Answer:
How much control do you think you have over your fate?
Explanation:
We like to think that we have control over our destinies. But what if our fate was determined by our ancestors hundreds of years ago?
In “Your Ancestors, Your Fate,” Gregory Clark makes the case that our lineage has more influence on our life’s trajectory than we might think — or be comfortable with:
Inequality of income and wealth has risen in America since the 1970s, yet a large-scale research study recently found that social mobility hadn’t changed much during that time. How can that be?
The study, by researchers at Harvard and Berkeley, tells only part of the story. It may be true that mobility hasn’t slowed — but, more to the point, mobility has always been slow.
When you look across centuries, and at social status broadly measured — not just income and wealth, but also occupation, education and longevity — social mobility is much slower than many of us believe, or want to believe. This is true in Sweden, a social welfare state; England, where industrial capitalism was born; the United States, one of the most heterogeneous societies in history; and India, a fairly new democracy hobbled by the legacy of caste. Capitalism has not led to pervasive, rapid mobility. Nor have democratization, mass public education, the decline of nepotism, redistributive taxation, the emancipation of women, or even, as in China, socialist revolution.

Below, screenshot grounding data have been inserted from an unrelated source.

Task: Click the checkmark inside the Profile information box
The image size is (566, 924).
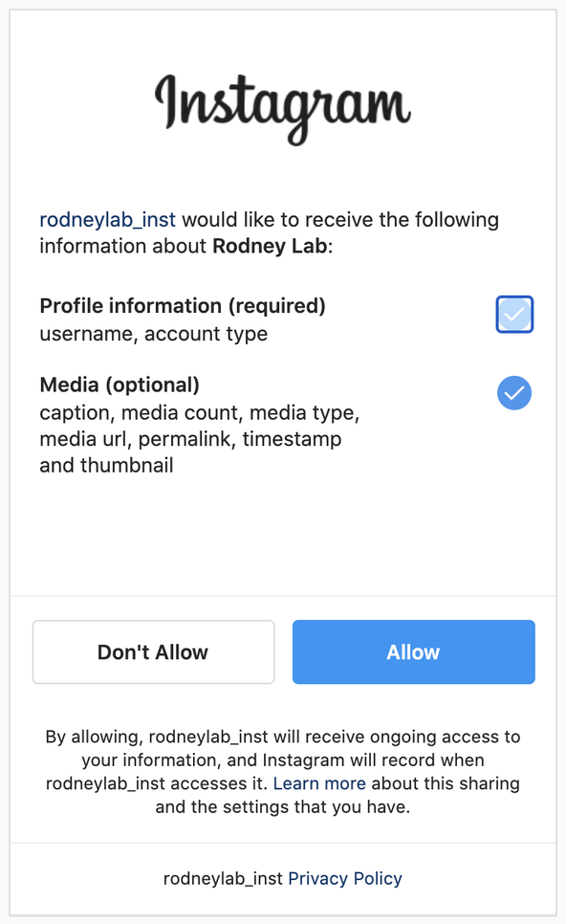Action: (x=513, y=314)
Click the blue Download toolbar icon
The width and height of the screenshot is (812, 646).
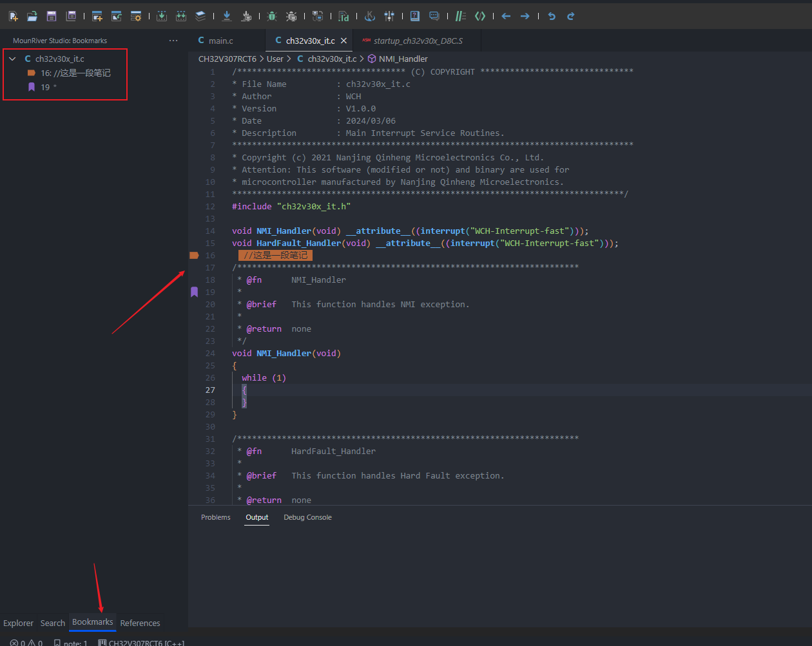click(227, 16)
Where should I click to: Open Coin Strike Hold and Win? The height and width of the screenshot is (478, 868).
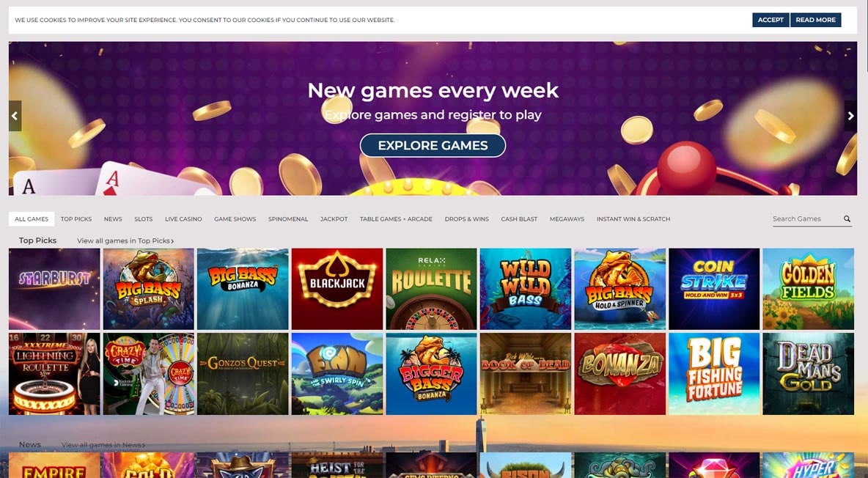pos(714,289)
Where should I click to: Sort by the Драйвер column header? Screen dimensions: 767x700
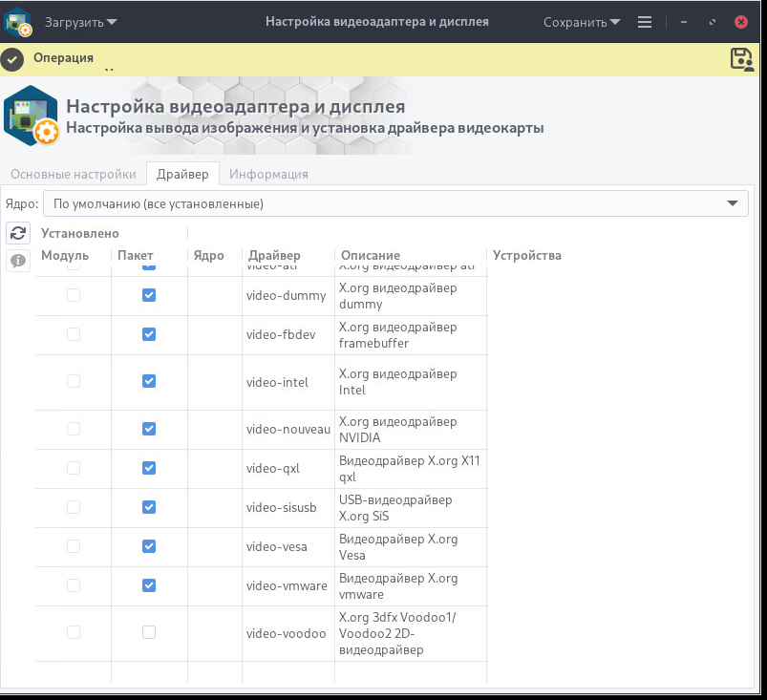click(x=274, y=255)
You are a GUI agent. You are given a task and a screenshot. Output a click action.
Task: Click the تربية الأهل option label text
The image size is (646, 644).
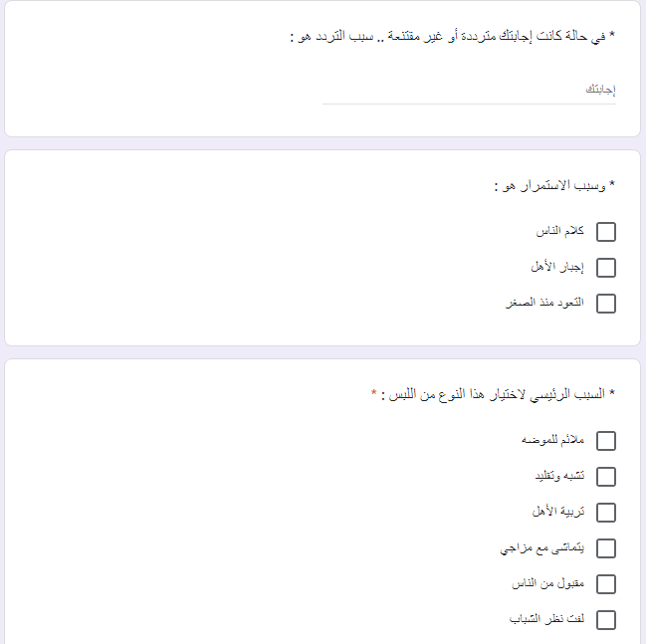[558, 512]
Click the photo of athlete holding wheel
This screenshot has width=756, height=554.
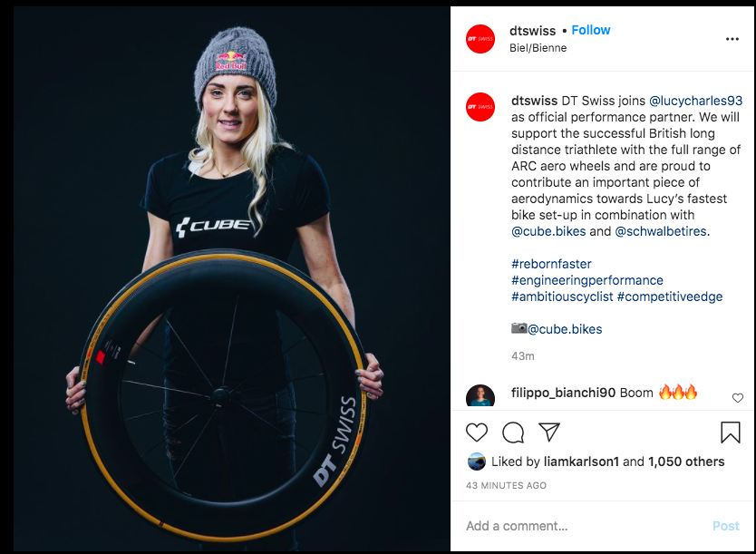point(231,279)
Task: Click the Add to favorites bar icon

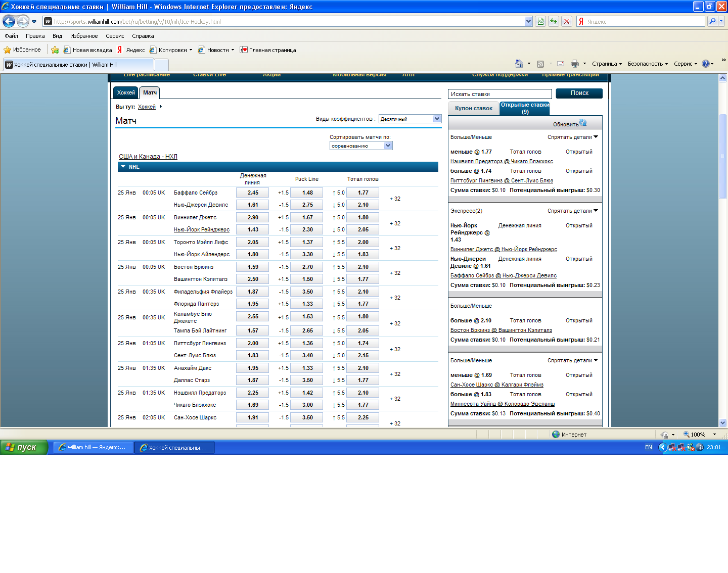Action: point(55,50)
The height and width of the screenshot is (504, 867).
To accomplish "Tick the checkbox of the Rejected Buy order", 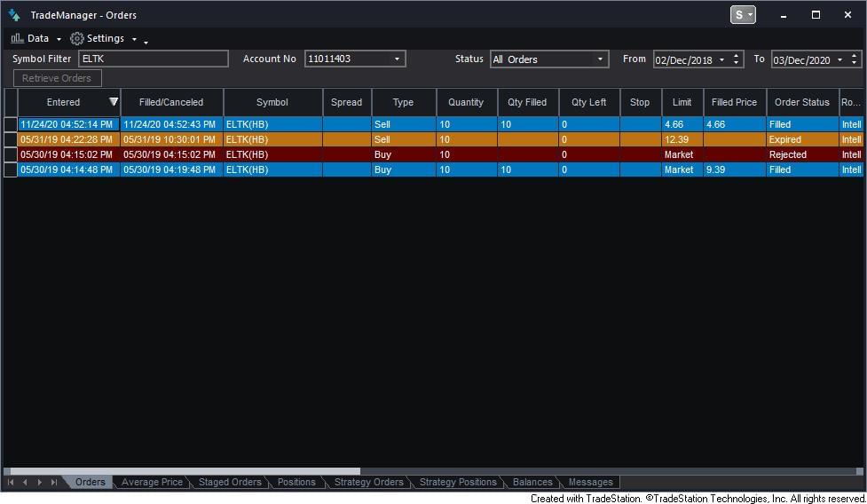I will coord(11,154).
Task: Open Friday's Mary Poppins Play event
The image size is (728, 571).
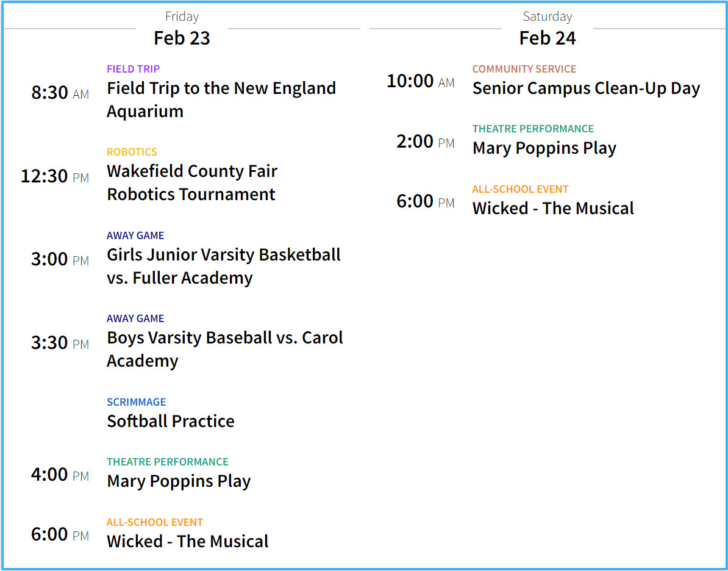Action: 179,481
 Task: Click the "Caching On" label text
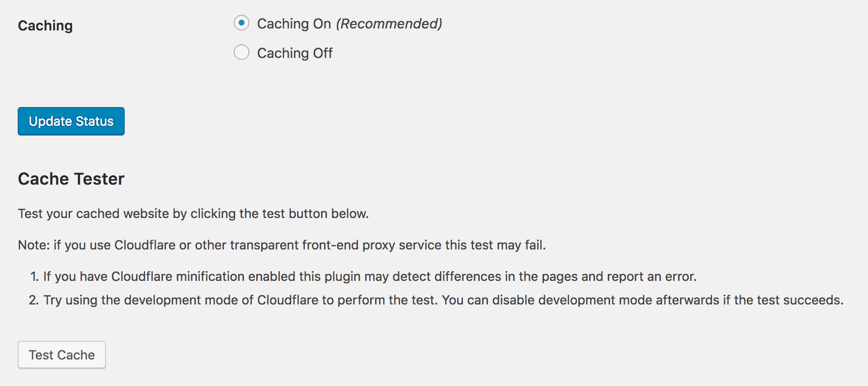point(294,24)
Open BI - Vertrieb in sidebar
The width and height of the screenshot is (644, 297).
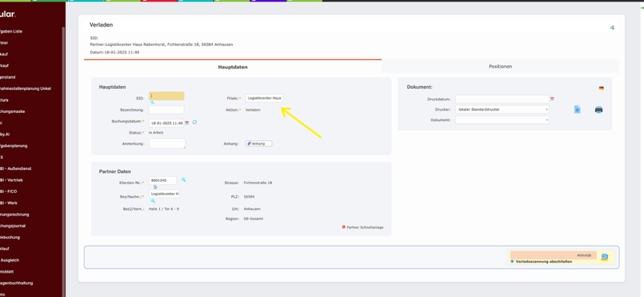(12, 180)
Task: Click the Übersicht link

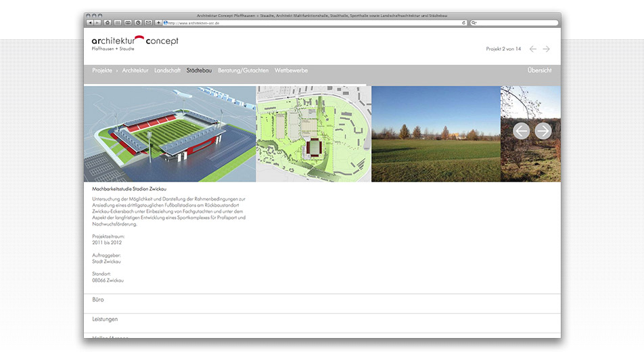Action: (x=539, y=70)
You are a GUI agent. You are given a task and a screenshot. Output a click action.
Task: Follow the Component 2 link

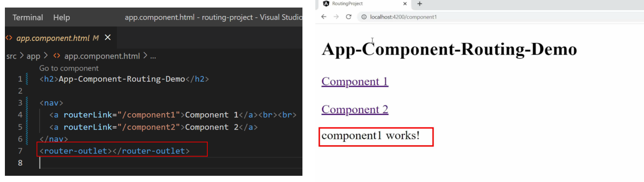tap(355, 109)
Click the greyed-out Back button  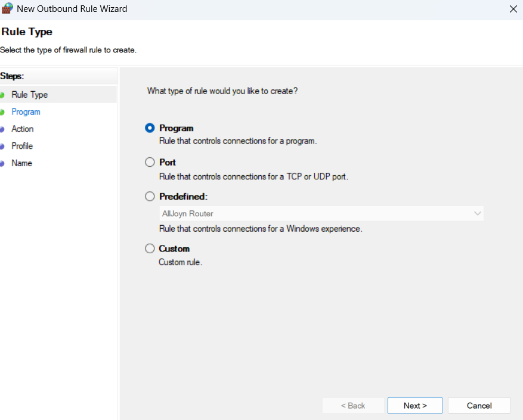tap(353, 406)
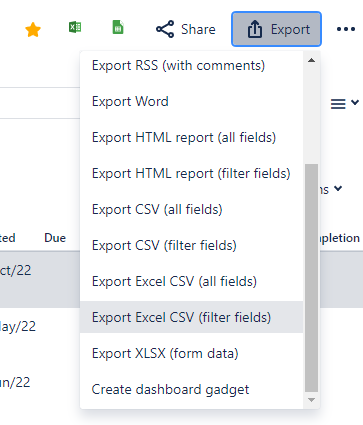Open the three-dot more actions menu

pyautogui.click(x=346, y=29)
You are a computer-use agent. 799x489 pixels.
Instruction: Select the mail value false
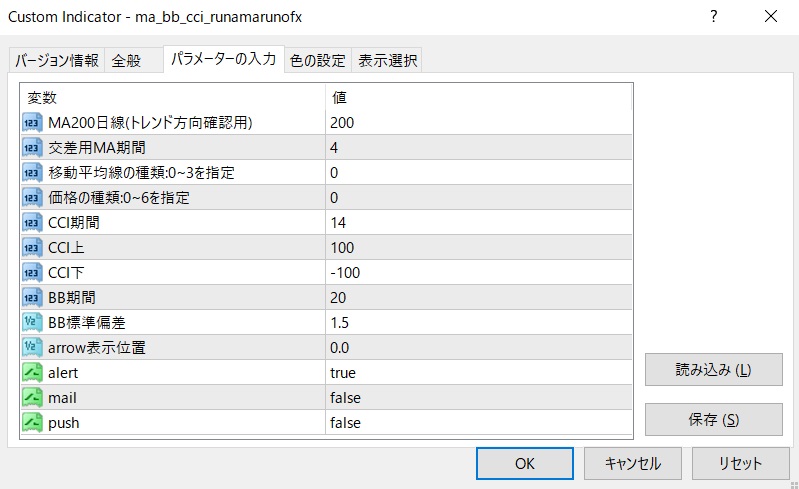point(345,398)
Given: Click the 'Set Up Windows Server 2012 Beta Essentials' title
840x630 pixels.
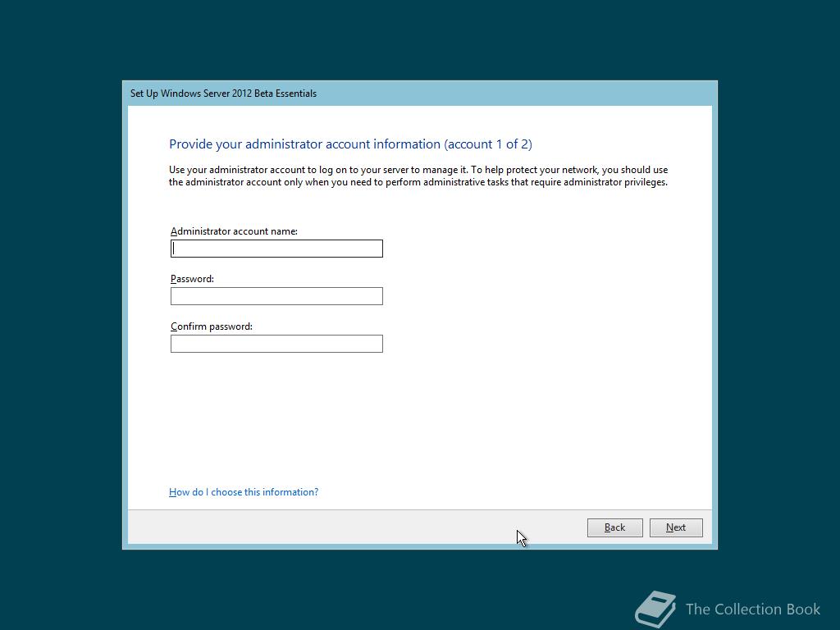Looking at the screenshot, I should [x=223, y=94].
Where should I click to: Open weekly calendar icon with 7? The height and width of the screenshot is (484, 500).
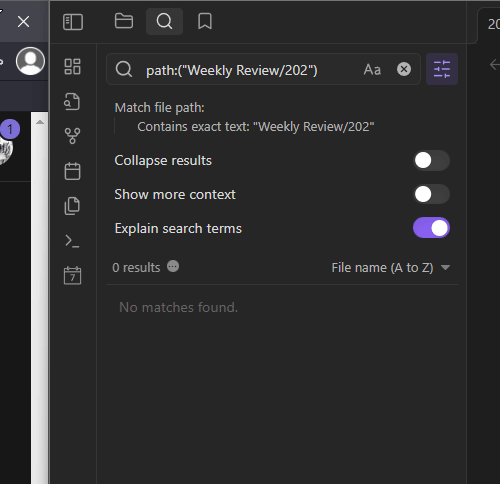[72, 275]
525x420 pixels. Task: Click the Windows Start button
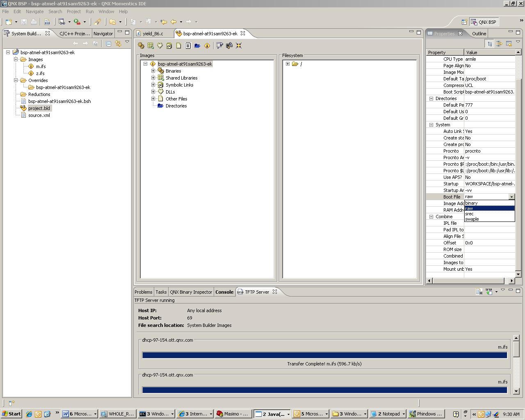click(x=11, y=414)
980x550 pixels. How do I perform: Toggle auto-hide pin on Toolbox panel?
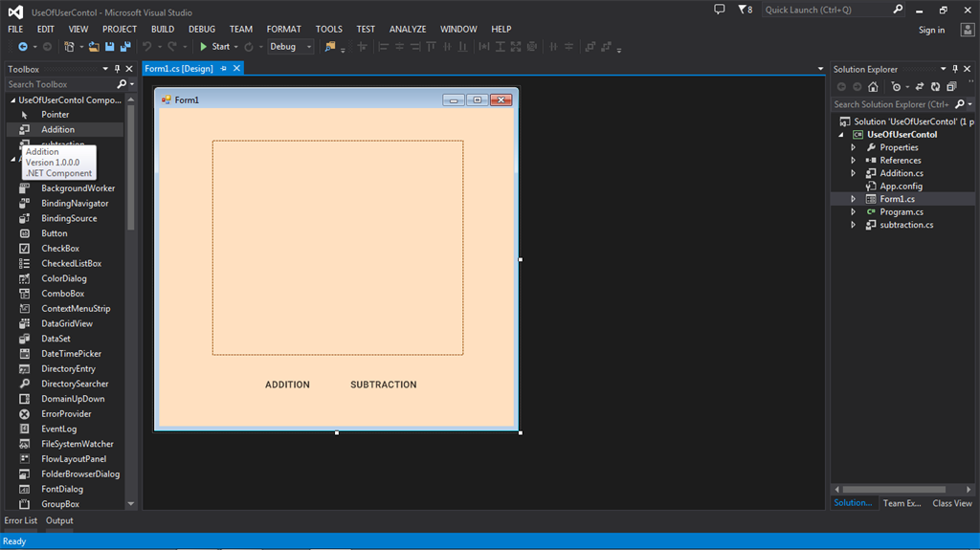coord(118,69)
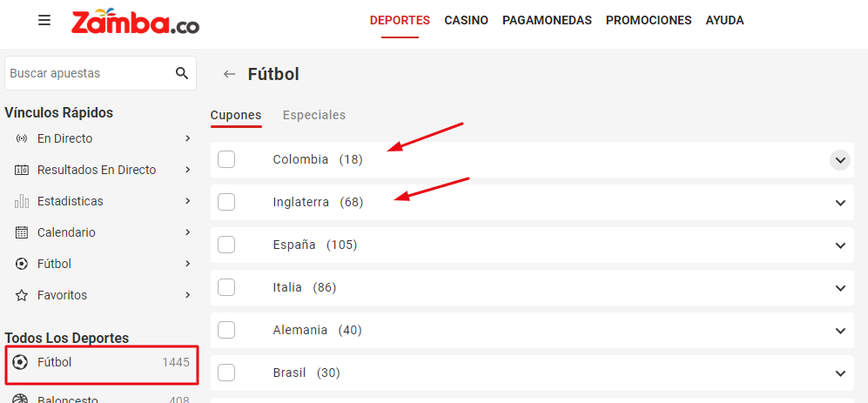Click the Calendario calendar icon
The width and height of the screenshot is (868, 403).
click(22, 232)
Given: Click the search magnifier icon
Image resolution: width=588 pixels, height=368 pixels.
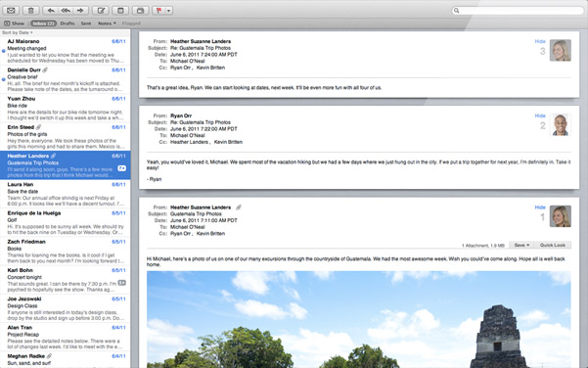Looking at the screenshot, I should [456, 11].
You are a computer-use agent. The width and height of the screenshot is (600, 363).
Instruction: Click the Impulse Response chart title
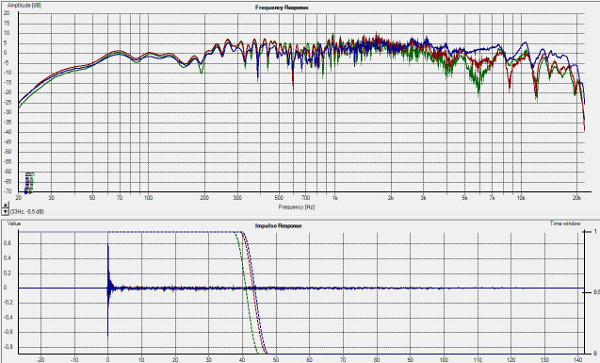(x=278, y=226)

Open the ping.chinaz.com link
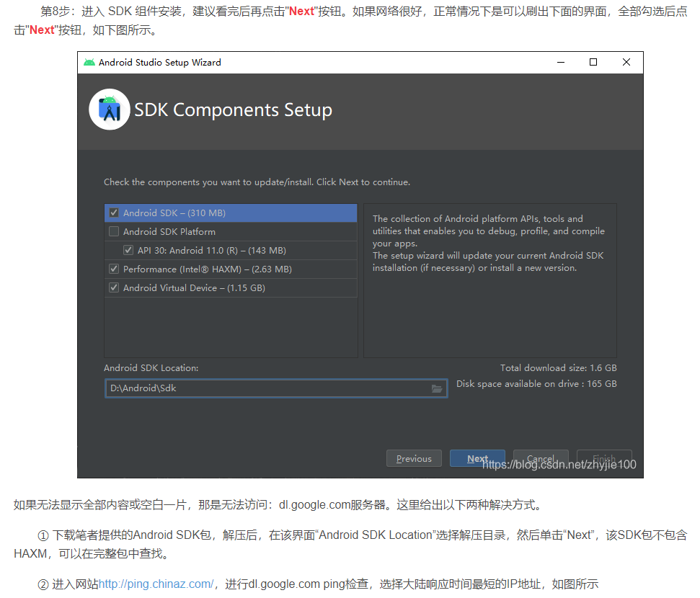pos(156,584)
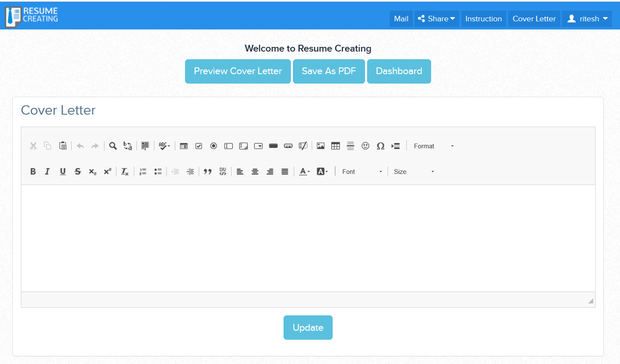Toggle Bold formatting in the editor
This screenshot has width=620, height=364.
coord(33,171)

To a striking extent, your overall life chances can be predicted not just from your parents’ status but also from your great-great-great-grandparents’. The recent study suggests that 10 percent of variation in income can be predicted based on your parents’ earnings. In contrast, my colleagues and I estimate that 50 to 60 percent of variation in overall status is determined by your lineage. The fortunes of high-status families inexorably fall, and those of low-status families rise, toward the average — what social scientists call “regression to the mean” — but the process can take 10 to 15 generations (300 to 450 years), much longer than most social scientists have estimated in the past.